TASK DETAILS: Copy out the complete passage below on bacteria and biofilm, word for word.

EXERCISE TEXT:
= Beginning of Section =
Most bacteria thrive in an aqueous environment. Combine people, heat and a nearly stagnant body of water and you have the ideal conditions for bacteria to grow. Water provides the medium; people’s skin and body secretions provide the bacteria and the nutrients to feed them; and warmth increases the bacteria’s proliferation rate.
To control this biological process, we usually try to kill bacteria with chemical disinfectants such as chlorine, bromine or ozone. These oxidizers kill bacteria very efficiently, but only if the bacteria is suspended in the water — not when it becomes attached to surfaces and creates a bacterial community known as biofilm.
To treat biofilm, we must understand what it is and how it reacts with traditional sanitizers.
Recent research shows that many types of bacteria can attach and form complex bacterial communities on any surface that is in contact with water. These communities are known as biofilm. Imagine a coral reef: a colony of billions of tiny sea creatures that make their home by secreting a material that hardens into a rock-like structure. Take this coral reef and make it microscopic, replacing the coral animals with bacteria, and you have biofilm.
Whenever bacteria, water and a surface are combined, the bacteria can migrate to the surface and set up shop. The bacteria adhere to the surface, producing and secreting a sticky exopolysaccharide matrix of complex sugar molecules that also incorporates proteins, nucleic acids and other compounds from the immediate environment.
This complex milieu protects the bacterium from attack against chemicals or other agents that can destroy them. Sheltered by this biofilm, they grow and proliferate, increasing their biomass as long as they have sufficient nutrients and enough fluid flow to remove their waste products. As the biofilm matures, it develops a complex array of channels that bring nutrients closer to the cells and more efficiently remove waste products.
= End of Section =
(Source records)
= Beginning of Section =
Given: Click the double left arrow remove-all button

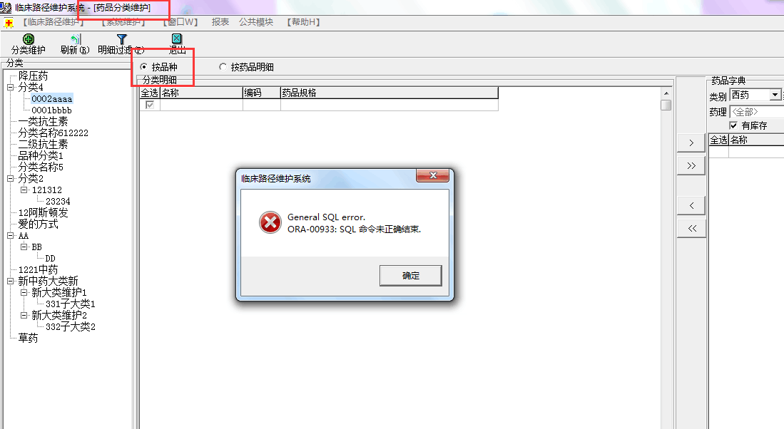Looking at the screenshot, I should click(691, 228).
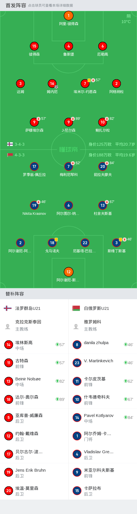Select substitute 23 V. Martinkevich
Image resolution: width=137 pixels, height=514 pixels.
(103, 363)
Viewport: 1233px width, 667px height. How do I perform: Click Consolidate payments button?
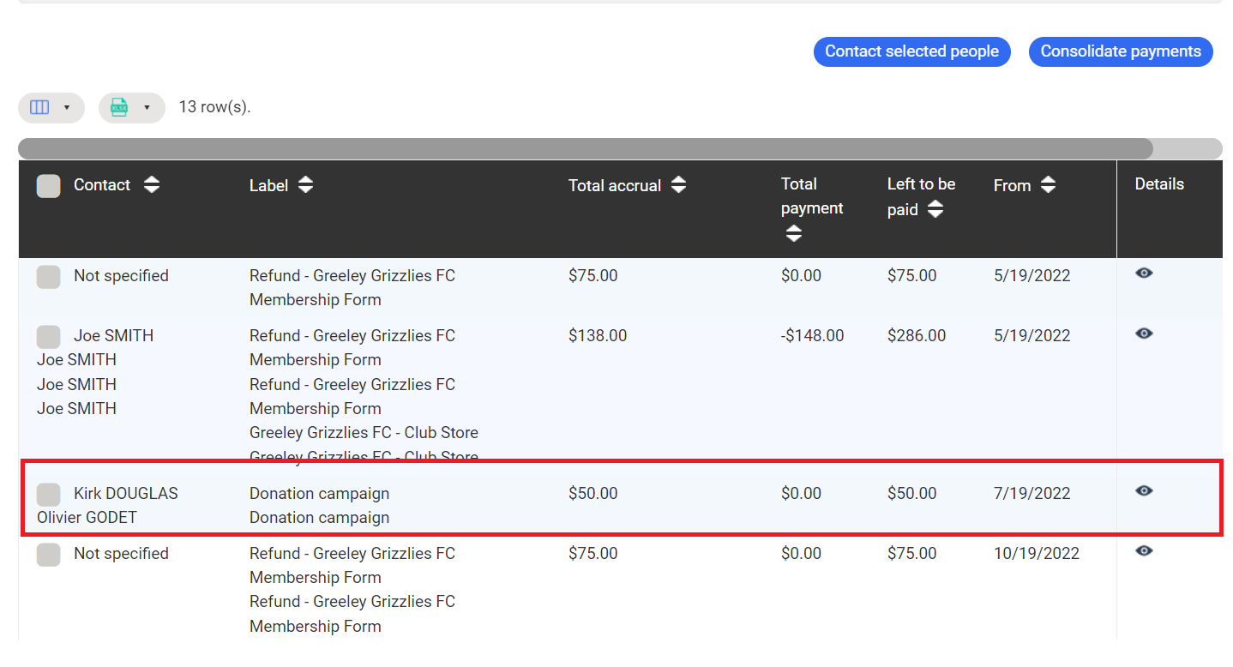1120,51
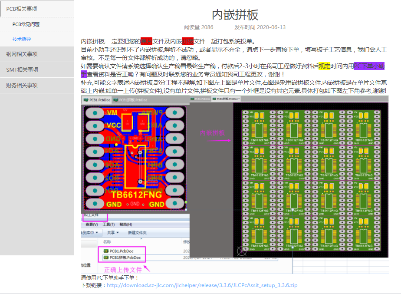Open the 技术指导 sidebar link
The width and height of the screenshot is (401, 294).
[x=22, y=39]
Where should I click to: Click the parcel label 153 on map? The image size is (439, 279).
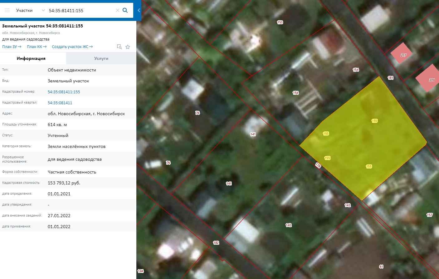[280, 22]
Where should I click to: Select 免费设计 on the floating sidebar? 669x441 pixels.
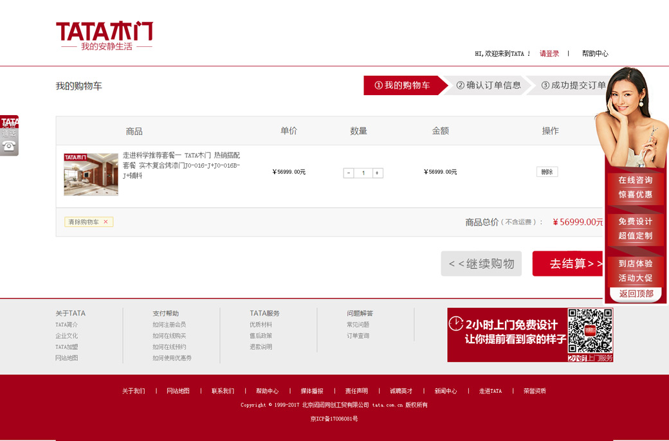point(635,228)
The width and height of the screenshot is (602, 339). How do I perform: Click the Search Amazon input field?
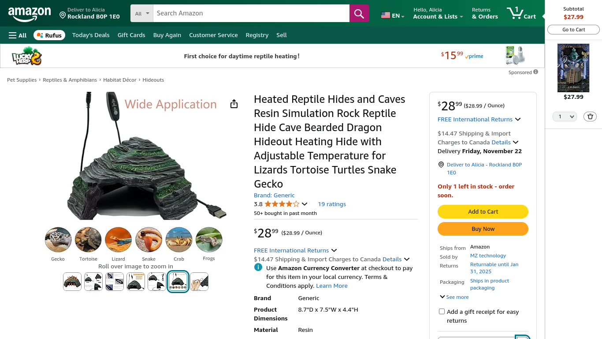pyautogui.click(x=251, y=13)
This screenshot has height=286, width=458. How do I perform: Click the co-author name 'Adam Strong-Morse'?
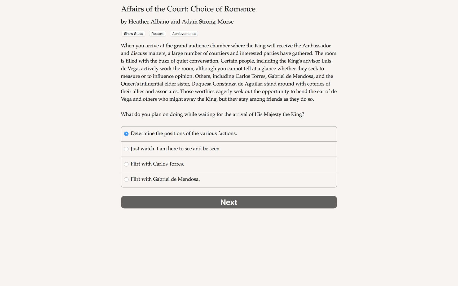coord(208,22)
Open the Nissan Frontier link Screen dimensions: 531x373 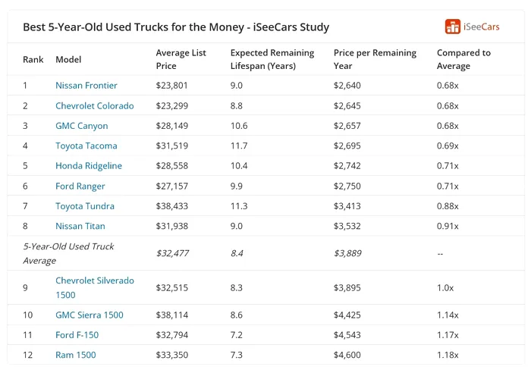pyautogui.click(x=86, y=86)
= End of Section =
TASK SOLUTION:
Most bacteria thrive in an aqueous environment. Combine people, heat and a nearly stagnant body of water and you have the ideal conditions for bacteria to grow. Water provides the medium; people’s skin and body secretions provide the bacteria and the nutrients to feed them; and warmth increases the bacteria’s proliferation rate.
To control this biological process, we usually try to kill bacteria with chemical disinfectants such as chlorine, bromine or ozone. These oxidizers kill bacteria very efficiently, but only if the bacteria is suspended in the water — not when it becomes attached to surfaces and creates a bacterial community known as biofilm.
To treat biofilm, we must understand what it is and how it reacts with traditional sanitizers.
Recent research shows that many types of bacteria can attach and form complex bacterial communities on any surface that is in contact with water. These communities are known as biofilm. Imagine a coral reef: a colony of billions of tiny sea creatures that make their home by secreting a material that hardens into a rock-like structure. Take this coral reef and make it microscopic, replacing the coral animals with bacteria, and you have biofilm.
Whenever bacteria, water and a surface are combined, the bacteria can migrate to the surface and set up shop. The bacteria adhere to the surface, producing and secreting a sticky exopolysaccharide matrix of complex sugar molecules that also incorporates proteins, nucleic acids and other compounds from the immediate environment.
This complex milieu protects the bacterium from attack against chemicals or other agents that can destroy them. Sheltered by this biofilm, they grow and proliferate, increasing their biomass as long as they have sufficient nutrients and enough fluid flow to remove their waste products. As the biofilm matures, it develops a complex array of channels that bring nutrients closer to the cells and more efficiently remove waste products.